Inflation in the Lao People's Democratic Republic (PDR) is affecting living standards and altering the job market, as revealed by the latest World Bank Household Monitoring Survey. The survey indicates that while more people are entering the workforce to combat rising prices, wages are not keeping pace with inflation. Consequently, many workers are opting for self-employment or migrating to support their families.
The World Bank's tenth round of Rapid Monitoring Phone Surveys, conducted from January to February 2025 across Laos, highlights a steady increase in employment over four years. In January 2025, 97.1% of respondents reported being employed, up from 94.4% in June 2024 and 88.2% in May 2022. More women have joined the workforce, reducing the gender employment gap from 8% in December 2022 to just 1.9% in January 2025. However, high inflation and currency depreciation have prompted shifts from service jobs to agriculture and wage employment to self-employment or migration out of Laos.

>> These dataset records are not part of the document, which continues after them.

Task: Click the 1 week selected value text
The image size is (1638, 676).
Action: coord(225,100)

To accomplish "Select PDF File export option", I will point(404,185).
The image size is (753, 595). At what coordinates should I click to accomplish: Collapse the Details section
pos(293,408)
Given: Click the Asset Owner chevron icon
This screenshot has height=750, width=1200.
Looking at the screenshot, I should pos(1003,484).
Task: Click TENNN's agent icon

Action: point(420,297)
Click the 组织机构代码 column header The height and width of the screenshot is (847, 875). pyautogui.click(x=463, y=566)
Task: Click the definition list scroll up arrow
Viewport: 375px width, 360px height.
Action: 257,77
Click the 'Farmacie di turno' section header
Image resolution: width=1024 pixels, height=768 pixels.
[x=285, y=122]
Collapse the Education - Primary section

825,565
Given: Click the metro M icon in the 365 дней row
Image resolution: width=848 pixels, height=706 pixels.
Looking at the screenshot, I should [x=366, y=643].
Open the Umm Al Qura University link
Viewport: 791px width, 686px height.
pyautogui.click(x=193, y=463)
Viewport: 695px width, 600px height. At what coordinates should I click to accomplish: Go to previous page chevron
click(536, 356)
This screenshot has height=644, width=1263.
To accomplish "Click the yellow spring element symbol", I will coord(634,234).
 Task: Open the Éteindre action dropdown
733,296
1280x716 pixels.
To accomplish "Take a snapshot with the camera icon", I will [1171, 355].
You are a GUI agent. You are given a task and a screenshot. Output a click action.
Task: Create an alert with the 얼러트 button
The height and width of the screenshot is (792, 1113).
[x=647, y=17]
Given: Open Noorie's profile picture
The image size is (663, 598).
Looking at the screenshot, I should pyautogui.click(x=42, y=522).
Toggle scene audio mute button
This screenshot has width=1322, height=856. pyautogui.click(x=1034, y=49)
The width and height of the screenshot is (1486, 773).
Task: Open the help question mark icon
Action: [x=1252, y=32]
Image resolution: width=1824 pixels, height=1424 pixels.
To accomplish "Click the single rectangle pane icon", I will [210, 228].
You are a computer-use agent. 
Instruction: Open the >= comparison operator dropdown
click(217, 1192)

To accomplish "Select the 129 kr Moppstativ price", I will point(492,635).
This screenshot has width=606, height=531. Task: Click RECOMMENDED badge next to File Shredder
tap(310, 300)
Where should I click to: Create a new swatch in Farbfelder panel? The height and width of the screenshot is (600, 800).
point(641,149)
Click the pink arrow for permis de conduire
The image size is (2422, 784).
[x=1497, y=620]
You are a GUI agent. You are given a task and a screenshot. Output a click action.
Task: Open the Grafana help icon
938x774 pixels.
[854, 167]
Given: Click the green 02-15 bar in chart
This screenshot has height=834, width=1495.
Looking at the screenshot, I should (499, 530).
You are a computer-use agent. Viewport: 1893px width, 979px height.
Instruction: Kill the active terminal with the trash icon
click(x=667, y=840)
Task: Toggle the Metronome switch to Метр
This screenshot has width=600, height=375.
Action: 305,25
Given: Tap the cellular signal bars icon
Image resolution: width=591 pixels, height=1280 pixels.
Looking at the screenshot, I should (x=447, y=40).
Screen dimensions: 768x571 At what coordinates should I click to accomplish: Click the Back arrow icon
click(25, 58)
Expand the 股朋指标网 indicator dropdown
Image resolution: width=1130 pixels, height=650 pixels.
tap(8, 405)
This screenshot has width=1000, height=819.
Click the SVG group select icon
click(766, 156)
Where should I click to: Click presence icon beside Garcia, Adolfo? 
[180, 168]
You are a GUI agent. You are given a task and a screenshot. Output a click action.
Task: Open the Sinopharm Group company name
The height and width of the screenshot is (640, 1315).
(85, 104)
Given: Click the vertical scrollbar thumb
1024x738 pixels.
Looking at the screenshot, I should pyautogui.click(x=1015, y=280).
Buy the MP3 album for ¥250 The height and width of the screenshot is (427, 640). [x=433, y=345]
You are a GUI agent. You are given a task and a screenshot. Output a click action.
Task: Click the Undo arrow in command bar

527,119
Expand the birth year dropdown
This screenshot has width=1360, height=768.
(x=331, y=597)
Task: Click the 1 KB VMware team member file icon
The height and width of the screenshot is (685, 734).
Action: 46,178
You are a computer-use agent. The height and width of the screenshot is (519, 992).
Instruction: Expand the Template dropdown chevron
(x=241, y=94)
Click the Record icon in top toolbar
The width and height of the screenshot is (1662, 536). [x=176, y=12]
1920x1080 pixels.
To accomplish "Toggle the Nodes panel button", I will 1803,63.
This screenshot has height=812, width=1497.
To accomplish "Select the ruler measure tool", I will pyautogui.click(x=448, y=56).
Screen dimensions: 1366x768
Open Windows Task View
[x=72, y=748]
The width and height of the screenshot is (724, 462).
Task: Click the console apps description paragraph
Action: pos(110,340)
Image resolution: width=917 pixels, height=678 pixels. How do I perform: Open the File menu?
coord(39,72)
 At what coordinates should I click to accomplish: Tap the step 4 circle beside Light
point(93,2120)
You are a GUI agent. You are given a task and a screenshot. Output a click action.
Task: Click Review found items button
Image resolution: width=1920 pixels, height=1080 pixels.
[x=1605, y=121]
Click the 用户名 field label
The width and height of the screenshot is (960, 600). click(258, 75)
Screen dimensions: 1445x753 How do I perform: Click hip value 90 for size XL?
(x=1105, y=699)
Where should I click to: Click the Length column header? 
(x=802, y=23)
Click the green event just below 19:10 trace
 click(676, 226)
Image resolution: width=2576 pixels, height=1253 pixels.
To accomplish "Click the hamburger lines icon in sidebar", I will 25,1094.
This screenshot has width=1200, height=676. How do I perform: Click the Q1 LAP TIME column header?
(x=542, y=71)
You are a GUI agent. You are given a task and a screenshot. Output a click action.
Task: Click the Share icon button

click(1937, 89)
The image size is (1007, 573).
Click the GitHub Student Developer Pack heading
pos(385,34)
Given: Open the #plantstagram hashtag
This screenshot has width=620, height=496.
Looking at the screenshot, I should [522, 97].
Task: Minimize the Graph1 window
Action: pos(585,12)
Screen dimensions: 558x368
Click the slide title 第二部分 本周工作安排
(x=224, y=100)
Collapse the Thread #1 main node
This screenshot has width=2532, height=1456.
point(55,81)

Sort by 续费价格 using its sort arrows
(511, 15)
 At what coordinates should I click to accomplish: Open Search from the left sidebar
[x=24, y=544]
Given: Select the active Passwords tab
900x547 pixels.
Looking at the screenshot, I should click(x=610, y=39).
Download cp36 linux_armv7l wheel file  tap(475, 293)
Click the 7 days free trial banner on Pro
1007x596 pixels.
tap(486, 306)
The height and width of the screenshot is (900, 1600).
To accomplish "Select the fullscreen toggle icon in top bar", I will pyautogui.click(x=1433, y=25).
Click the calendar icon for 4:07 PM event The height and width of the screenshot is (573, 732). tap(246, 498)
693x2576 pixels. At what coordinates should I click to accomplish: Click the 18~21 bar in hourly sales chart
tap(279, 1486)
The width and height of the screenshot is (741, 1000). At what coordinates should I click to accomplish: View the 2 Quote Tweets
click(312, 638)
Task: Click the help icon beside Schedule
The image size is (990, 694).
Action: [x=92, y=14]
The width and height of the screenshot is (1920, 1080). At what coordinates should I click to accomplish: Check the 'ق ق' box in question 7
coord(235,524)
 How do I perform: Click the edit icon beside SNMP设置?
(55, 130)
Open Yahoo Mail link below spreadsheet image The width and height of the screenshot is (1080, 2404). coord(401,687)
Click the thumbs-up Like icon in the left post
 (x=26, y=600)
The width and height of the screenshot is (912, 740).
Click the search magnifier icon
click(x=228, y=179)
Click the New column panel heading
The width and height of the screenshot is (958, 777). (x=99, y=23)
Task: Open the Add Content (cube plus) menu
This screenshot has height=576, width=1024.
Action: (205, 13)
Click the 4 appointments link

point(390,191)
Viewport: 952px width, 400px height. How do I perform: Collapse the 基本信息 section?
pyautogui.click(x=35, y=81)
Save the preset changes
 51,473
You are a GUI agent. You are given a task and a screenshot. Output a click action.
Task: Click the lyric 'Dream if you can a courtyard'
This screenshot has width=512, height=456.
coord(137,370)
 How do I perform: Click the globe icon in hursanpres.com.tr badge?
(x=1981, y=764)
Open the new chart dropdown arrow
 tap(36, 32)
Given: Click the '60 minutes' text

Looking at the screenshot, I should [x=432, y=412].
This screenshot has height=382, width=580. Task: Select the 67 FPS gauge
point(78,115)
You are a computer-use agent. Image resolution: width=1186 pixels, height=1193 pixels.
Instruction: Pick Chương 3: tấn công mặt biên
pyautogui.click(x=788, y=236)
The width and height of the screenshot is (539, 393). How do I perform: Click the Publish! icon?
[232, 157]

"The transformation of the labor market in Laos is astonishingly quick," said Alex Kremer, World Bank Country Manager for the Lao PDR. "Three years of high inflation and currency depreciation have reshaped work choices, eroded household living standards, accelerated migration, and undermined human capital development."
Despite tight monetary policy and foreign exchange controls slowing inflation from 26.2% in mid-2024 to 11.2% in March 2025, households remain financially strained after years of price increases.
Wage growth remains steady at 13% as of December 2024; however, real wage decline slowed from an annual rate of -11.2% in 2023 to -3.9% in 2024. Non-farm family business profits increased by only 7.4%, lagging behind both wage growth and a year-on-year inflation rate of 16.9%. Rural households continue expanding agricultural activities due to higher returns compared to non-farm businesses.
Labor migration persists as workers seek better opportunities abroad; one-third left Laos for this reason by January 2025 compared with figures from the previous year. Remittances contribute significantly: about one-third received remittances averaging nearly three-quarters (76%) relative annually against minimum wages during that period.
To manage high food costs amid depleted resources such as savings or livestock sales alongside borrowing practices among families whose assets weaken future resilience capacities further down economic lines – including health care spending reductions impacting education access particularly among poorer children – it has been noted how these measures affect enrollment rates: low-income household school-age child attendance dropped dramatically doubling those figures observed within wealthier counterparts reaching alarming proportions (11%) come early next calendar cycle alone.